> [Work instructions]
Transcribe the rows below verbatim, from the line containing "The width and" down to the line containing "pyautogui.click(x=200, y=392)", including both of those lines and nothing else.

> [Provided data]
════════════════

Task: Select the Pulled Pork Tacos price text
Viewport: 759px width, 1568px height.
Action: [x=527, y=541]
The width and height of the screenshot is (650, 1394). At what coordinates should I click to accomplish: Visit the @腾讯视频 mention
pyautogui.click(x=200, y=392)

════════════════

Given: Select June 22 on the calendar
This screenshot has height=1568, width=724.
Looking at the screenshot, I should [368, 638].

════════════════

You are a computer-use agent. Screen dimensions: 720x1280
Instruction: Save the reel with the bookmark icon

════════════════

> [Output of the exercise]
The width and height of the screenshot is (650, 1394). At what coordinates should I click to accomplish: Visit the @腾讯视频 mention
pyautogui.click(x=200, y=392)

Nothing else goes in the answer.